• What to produce:
Look through the data that follows and work out how many lines contain the string "beside". Nothing but that number should be given.

----- The records -----

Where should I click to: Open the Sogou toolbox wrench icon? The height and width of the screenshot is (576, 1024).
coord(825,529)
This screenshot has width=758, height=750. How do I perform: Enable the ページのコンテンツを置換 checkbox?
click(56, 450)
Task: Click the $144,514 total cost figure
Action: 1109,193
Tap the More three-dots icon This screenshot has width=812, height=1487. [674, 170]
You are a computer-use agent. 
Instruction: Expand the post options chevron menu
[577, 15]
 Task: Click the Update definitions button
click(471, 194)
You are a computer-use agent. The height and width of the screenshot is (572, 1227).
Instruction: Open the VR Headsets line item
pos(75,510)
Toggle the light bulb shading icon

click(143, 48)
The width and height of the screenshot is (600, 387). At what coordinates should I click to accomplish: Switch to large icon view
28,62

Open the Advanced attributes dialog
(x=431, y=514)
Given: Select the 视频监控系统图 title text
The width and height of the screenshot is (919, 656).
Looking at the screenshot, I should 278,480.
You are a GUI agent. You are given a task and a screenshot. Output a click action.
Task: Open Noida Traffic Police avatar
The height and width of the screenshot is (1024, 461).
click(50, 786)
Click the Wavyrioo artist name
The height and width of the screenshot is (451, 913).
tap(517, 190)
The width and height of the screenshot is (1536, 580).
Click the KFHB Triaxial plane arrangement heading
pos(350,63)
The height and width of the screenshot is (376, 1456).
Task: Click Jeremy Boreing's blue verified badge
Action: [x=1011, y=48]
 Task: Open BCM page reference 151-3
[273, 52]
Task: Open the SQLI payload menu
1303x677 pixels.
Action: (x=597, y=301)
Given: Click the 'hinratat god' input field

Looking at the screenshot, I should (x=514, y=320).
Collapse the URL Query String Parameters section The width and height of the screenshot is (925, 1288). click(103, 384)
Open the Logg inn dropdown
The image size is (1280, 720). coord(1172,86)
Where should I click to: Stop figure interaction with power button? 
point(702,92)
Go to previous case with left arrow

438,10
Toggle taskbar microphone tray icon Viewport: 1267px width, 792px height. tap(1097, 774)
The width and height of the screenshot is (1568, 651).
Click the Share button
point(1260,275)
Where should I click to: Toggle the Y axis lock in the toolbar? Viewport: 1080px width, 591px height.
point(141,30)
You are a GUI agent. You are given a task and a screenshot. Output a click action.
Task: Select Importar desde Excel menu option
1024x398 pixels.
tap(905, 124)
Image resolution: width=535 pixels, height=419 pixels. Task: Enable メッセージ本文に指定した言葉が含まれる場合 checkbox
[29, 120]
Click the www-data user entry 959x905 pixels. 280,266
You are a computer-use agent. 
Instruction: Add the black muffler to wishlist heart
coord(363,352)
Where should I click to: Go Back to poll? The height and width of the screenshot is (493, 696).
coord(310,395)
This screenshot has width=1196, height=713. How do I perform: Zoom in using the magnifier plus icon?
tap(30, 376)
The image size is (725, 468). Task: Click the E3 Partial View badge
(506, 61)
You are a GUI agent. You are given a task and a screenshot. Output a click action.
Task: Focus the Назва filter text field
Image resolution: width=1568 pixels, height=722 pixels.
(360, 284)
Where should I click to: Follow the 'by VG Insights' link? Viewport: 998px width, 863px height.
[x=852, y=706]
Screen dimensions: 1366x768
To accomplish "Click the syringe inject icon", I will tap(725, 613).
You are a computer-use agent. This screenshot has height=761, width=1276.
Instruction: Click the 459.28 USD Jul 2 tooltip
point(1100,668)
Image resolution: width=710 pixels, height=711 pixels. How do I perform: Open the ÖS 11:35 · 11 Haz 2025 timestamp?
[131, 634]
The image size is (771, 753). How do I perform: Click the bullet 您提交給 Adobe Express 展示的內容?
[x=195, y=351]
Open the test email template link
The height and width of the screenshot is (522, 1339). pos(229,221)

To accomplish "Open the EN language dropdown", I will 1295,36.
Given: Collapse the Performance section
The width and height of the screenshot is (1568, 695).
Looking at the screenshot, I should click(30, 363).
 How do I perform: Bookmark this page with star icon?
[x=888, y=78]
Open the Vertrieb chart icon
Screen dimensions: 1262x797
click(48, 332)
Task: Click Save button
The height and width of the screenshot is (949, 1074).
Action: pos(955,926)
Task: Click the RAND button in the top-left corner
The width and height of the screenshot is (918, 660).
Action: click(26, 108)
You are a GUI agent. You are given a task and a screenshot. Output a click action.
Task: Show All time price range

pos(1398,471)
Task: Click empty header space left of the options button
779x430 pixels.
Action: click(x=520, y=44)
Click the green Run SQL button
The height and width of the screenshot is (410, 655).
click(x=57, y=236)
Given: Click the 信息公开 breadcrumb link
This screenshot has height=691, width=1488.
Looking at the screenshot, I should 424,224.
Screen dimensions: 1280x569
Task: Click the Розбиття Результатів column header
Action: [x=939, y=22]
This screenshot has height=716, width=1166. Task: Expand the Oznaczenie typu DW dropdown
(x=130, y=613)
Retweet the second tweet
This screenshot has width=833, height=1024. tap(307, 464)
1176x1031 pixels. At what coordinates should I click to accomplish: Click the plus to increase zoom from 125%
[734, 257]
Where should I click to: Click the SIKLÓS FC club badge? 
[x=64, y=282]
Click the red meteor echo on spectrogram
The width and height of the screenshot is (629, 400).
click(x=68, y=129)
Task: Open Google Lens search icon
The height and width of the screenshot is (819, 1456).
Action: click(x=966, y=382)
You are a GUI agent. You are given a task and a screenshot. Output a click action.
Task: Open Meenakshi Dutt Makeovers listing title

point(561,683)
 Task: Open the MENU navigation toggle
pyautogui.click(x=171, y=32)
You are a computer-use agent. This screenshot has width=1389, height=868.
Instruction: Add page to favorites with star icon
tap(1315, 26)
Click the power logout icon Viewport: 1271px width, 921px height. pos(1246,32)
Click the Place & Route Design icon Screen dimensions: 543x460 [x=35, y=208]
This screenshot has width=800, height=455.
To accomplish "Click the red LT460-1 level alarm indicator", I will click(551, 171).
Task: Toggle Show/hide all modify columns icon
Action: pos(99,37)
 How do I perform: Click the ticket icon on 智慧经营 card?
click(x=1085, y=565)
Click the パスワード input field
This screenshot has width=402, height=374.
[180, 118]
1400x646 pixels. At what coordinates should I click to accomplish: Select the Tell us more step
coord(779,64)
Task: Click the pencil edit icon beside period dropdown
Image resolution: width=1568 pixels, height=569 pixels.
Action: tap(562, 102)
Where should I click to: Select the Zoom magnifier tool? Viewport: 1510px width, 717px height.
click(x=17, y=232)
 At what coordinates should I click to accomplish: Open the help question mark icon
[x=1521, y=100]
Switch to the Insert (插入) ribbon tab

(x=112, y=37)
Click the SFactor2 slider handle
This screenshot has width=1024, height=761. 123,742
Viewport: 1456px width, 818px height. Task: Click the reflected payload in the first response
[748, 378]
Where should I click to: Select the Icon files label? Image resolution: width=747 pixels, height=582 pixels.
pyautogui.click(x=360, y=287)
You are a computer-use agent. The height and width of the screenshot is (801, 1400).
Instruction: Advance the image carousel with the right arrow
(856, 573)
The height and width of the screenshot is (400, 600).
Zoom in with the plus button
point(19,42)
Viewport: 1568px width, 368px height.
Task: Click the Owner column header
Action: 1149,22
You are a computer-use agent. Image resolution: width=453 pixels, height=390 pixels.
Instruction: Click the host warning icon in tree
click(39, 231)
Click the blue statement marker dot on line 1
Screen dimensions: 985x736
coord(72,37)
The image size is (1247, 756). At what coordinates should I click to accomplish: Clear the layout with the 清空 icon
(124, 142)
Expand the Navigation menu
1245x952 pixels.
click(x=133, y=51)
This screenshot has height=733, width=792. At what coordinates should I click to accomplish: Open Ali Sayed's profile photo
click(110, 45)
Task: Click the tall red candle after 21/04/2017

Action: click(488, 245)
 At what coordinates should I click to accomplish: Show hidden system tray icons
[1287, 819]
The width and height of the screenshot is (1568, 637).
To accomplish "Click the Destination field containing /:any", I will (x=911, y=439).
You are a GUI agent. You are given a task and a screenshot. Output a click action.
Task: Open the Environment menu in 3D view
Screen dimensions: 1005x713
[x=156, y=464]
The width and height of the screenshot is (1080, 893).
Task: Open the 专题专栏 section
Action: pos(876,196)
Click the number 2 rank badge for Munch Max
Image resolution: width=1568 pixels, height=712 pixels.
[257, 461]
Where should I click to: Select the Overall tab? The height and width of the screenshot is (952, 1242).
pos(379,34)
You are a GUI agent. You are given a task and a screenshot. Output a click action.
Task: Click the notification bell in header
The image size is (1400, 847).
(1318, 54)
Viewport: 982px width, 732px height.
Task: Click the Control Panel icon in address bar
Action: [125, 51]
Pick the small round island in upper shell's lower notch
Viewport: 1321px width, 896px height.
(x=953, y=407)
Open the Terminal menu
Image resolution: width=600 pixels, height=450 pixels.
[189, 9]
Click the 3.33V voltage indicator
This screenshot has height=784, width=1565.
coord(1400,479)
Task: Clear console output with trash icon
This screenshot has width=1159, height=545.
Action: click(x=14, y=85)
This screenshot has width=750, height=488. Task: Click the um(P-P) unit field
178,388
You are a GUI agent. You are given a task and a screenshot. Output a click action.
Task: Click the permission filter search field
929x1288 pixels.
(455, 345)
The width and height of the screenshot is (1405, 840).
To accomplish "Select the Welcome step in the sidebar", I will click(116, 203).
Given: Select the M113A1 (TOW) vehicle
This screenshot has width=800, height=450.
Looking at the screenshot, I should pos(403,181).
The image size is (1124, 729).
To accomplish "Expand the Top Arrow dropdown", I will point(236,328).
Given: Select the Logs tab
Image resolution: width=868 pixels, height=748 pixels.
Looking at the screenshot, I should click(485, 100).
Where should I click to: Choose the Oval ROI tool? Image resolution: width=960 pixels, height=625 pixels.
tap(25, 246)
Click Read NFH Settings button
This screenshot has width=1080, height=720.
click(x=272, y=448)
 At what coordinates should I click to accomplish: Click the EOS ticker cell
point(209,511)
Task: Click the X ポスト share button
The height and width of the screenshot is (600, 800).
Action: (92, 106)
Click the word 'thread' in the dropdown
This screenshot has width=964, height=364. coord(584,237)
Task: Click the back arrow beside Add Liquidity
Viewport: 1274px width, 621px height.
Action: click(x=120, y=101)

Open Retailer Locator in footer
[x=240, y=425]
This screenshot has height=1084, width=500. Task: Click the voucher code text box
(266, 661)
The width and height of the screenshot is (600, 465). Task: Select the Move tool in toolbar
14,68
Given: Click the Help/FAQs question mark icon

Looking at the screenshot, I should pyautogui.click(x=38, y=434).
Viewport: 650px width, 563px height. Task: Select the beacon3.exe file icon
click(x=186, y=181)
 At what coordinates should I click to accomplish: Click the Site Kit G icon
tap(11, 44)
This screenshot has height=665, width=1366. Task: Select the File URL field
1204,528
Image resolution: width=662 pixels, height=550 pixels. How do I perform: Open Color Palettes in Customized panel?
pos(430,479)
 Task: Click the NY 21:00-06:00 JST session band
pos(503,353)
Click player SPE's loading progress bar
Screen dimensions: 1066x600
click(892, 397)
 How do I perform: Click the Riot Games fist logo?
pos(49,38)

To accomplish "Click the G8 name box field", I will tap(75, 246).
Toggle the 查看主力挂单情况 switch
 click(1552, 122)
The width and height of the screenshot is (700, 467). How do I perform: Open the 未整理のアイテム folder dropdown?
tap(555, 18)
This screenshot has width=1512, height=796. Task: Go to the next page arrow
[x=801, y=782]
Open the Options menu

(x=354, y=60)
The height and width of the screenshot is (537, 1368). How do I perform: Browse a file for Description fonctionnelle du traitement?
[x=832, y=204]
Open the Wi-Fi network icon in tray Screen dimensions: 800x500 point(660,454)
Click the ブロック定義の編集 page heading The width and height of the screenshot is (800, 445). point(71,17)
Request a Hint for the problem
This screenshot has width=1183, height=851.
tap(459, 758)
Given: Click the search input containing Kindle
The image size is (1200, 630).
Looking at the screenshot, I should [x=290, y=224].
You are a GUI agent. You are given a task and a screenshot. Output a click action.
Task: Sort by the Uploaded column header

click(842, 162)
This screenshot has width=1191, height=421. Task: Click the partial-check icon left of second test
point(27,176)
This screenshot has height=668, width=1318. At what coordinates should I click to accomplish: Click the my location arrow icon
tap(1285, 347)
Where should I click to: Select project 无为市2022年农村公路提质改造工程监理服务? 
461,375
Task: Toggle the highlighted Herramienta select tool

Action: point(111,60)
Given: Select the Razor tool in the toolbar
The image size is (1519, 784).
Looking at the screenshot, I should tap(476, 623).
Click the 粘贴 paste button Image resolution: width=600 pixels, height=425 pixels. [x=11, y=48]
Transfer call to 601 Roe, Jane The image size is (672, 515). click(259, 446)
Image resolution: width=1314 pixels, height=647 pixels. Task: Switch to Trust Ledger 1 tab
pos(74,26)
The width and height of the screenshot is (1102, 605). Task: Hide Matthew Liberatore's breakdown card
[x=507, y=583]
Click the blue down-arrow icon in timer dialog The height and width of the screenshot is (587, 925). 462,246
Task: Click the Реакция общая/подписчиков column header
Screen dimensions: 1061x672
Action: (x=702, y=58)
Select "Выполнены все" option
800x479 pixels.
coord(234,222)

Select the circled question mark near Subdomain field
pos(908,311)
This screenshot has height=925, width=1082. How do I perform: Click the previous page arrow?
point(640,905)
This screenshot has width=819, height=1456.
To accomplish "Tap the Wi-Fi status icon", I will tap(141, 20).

-----

• Reply to the task:
2